Exercise details
Reproduce the data word for word, beginning with the first line and continuing through the line containing "center [1728, 923].".

Data excerpts
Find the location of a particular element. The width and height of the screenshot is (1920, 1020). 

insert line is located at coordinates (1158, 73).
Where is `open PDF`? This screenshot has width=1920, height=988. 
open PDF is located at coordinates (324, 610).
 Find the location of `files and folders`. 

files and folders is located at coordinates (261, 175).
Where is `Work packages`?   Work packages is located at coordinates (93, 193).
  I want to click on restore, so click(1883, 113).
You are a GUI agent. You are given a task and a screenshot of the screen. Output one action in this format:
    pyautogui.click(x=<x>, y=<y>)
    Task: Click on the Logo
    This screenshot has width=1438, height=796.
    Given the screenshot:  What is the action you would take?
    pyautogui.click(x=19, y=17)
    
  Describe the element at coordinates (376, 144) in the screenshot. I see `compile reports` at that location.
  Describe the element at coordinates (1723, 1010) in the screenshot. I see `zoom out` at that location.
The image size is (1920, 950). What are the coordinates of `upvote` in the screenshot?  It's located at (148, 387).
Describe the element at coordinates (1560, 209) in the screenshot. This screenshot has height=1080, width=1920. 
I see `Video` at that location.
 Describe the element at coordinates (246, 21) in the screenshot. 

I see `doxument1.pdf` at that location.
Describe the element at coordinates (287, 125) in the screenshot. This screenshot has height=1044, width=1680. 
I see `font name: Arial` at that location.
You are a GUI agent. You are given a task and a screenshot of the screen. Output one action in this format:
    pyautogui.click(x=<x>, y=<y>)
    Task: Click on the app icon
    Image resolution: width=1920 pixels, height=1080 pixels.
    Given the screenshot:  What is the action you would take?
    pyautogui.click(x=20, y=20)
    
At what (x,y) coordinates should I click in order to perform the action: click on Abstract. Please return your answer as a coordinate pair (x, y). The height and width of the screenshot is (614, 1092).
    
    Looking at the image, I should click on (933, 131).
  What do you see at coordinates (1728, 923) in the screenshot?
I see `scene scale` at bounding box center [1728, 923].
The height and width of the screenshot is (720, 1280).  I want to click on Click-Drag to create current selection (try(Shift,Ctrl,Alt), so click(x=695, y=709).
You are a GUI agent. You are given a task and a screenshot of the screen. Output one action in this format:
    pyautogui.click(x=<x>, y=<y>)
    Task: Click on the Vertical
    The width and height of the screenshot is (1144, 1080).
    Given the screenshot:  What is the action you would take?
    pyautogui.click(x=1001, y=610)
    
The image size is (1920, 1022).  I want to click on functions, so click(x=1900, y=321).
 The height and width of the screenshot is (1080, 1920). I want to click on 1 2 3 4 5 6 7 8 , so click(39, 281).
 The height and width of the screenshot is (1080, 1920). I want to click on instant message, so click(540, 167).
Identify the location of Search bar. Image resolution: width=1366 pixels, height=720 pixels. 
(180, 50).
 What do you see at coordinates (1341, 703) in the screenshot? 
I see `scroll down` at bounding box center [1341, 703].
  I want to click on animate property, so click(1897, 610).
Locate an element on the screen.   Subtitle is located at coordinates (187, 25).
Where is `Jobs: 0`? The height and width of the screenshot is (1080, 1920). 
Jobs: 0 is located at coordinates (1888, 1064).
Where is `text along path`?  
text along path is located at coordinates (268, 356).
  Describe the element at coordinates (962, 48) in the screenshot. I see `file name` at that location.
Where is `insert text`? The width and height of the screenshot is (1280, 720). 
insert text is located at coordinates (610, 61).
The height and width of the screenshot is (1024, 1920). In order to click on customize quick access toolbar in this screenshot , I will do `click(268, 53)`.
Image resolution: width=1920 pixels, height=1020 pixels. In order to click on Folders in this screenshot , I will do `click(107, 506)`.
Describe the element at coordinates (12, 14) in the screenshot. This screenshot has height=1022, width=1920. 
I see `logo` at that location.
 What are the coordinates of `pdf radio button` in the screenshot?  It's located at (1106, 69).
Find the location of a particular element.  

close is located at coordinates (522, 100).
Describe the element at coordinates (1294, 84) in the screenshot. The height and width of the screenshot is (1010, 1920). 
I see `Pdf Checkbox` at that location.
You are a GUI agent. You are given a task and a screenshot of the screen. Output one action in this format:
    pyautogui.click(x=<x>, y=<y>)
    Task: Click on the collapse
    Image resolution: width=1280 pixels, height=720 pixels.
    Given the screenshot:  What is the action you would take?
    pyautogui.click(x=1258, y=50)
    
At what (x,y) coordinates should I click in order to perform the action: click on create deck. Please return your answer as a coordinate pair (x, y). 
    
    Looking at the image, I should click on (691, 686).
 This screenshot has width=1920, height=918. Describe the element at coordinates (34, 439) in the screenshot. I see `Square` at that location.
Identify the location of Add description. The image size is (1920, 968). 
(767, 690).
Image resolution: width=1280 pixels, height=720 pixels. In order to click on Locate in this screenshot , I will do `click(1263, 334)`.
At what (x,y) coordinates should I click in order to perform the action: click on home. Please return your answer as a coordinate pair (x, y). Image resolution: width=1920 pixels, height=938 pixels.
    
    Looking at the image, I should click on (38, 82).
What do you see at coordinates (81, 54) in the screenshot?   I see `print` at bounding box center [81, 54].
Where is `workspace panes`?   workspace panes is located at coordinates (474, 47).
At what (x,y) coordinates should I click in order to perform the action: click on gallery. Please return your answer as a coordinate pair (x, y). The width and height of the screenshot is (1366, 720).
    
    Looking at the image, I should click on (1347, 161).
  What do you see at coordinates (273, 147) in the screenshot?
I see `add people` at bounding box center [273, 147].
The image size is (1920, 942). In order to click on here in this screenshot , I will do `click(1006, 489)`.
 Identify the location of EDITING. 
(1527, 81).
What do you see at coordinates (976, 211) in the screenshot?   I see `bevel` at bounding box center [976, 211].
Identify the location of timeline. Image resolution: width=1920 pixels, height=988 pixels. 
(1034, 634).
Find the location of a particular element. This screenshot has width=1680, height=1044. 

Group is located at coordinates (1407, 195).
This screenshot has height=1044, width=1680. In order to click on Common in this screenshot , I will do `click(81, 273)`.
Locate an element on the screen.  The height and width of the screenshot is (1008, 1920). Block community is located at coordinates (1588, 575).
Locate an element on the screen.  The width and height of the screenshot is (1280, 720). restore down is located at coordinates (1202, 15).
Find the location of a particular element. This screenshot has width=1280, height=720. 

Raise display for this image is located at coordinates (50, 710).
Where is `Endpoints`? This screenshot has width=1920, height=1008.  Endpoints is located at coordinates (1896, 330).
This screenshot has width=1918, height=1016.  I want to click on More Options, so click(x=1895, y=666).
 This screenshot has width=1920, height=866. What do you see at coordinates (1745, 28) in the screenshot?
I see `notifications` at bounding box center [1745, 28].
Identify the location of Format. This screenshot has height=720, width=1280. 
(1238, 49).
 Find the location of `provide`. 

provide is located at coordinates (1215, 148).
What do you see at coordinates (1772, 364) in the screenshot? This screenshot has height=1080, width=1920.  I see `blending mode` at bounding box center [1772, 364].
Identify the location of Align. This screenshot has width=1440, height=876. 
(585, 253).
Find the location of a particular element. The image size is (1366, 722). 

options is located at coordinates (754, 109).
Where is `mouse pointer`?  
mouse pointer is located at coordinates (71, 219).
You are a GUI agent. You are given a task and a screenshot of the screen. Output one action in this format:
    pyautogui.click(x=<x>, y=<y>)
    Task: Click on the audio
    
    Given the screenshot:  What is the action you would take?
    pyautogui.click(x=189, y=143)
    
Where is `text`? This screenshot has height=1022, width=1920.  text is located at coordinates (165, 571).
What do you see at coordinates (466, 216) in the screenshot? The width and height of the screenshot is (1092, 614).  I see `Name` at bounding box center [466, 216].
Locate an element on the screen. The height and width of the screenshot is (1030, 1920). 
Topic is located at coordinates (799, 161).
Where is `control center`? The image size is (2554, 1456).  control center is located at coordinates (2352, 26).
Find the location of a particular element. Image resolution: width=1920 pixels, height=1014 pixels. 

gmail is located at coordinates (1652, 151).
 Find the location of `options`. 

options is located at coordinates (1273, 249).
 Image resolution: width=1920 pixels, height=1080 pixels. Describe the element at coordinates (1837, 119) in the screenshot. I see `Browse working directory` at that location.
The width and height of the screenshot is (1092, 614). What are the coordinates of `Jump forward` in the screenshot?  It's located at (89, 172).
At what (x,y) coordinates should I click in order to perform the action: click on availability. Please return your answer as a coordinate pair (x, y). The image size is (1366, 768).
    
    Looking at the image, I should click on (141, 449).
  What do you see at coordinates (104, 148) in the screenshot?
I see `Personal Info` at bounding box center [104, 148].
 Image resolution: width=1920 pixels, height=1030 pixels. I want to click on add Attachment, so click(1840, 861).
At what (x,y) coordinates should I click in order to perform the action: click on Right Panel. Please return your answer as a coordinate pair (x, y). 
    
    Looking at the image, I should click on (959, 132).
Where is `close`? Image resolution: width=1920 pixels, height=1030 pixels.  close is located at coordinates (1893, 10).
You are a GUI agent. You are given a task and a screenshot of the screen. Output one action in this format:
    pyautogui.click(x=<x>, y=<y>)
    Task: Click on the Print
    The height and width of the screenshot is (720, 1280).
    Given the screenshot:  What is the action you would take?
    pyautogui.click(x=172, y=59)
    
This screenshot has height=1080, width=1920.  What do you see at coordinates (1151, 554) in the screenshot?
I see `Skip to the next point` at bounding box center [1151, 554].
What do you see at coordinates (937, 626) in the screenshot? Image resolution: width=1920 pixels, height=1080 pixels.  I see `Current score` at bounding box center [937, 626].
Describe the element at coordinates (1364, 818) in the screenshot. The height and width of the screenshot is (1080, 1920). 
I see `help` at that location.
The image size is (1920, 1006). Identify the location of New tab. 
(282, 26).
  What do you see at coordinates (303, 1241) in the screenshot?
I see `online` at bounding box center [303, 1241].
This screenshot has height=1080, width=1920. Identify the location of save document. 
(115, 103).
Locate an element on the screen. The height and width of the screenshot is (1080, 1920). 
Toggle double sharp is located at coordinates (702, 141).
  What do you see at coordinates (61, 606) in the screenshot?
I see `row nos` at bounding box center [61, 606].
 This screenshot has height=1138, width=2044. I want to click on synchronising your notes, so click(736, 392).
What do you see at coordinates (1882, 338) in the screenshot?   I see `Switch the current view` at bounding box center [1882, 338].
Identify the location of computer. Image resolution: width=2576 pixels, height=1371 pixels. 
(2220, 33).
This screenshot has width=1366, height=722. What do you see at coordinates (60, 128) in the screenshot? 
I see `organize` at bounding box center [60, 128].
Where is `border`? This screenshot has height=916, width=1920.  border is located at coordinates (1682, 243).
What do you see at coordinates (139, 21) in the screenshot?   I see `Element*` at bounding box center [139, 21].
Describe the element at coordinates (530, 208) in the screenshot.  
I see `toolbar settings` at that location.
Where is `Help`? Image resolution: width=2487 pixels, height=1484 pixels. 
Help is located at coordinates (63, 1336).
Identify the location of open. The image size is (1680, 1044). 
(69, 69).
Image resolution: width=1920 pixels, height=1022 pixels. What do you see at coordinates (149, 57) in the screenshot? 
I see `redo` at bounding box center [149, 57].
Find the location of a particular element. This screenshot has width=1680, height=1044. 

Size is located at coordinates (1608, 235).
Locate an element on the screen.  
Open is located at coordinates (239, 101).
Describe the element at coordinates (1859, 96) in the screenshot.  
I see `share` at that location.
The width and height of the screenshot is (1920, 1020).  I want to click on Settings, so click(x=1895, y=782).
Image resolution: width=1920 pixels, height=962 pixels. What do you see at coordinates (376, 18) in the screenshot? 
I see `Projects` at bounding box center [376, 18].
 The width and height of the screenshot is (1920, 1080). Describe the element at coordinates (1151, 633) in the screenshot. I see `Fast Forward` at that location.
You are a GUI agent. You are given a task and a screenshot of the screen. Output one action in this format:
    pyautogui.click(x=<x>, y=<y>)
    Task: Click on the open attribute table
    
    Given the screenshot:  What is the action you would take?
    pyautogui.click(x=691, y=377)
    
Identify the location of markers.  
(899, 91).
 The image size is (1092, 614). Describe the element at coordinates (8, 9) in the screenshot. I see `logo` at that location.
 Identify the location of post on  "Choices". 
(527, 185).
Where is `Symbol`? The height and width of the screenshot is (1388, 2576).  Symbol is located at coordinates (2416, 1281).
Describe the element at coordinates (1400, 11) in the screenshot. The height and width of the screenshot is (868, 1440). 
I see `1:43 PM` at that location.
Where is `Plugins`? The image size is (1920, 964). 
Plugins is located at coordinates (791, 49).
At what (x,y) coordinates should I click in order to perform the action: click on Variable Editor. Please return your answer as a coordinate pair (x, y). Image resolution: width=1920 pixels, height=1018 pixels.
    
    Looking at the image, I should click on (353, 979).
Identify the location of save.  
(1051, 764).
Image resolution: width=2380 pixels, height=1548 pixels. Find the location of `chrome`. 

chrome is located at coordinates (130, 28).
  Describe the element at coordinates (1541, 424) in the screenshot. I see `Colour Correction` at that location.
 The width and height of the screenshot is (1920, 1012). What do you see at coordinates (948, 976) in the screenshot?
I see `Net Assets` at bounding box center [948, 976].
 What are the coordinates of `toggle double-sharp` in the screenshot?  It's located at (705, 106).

Task response
Find the location of a particular element. The width and height of the screenshot is (1920, 1020). 

insert line is located at coordinates (1158, 73).
Where is `open PDF`? This screenshot has width=1920, height=988. 
open PDF is located at coordinates (324, 610).
 Find the location of `files and folders`. 

files and folders is located at coordinates (261, 175).
Where is `Work packages`?   Work packages is located at coordinates (93, 193).
  I want to click on restore, so click(1883, 113).
You are a GUI agent. You are given a task and a screenshot of the screen. Output one action in this format:
    pyautogui.click(x=<x>, y=<y>)
    Task: Click on the Logo
    This screenshot has width=1438, height=796.
    Given the screenshot:  What is the action you would take?
    pyautogui.click(x=19, y=17)
    
  Describe the element at coordinates (376, 144) in the screenshot. I see `compile reports` at that location.
  Describe the element at coordinates (1723, 1010) in the screenshot. I see `zoom out` at that location.
The image size is (1920, 950). What are the coordinates of `upvote` in the screenshot?  It's located at (148, 387).
Describe the element at coordinates (1560, 209) in the screenshot. This screenshot has height=1080, width=1920. 
I see `Video` at that location.
 Describe the element at coordinates (246, 21) in the screenshot. 

I see `doxument1.pdf` at that location.
Describe the element at coordinates (287, 125) in the screenshot. This screenshot has height=1044, width=1680. 
I see `font name: Arial` at that location.
You are a GUI agent. You are given a task and a screenshot of the screen. Output one action in this format:
    pyautogui.click(x=<x>, y=<y>)
    Task: Click on the app icon
    Image resolution: width=1920 pixels, height=1080 pixels.
    Given the screenshot:  What is the action you would take?
    pyautogui.click(x=20, y=20)
    
At what (x,y) coordinates should I click in order to perform the action: click on Abstract. Please return your answer as a coordinate pair (x, y). The height and width of the screenshot is (614, 1092).
    
    Looking at the image, I should click on (933, 131).
  What do you see at coordinates (1728, 923) in the screenshot?
I see `scene scale` at bounding box center [1728, 923].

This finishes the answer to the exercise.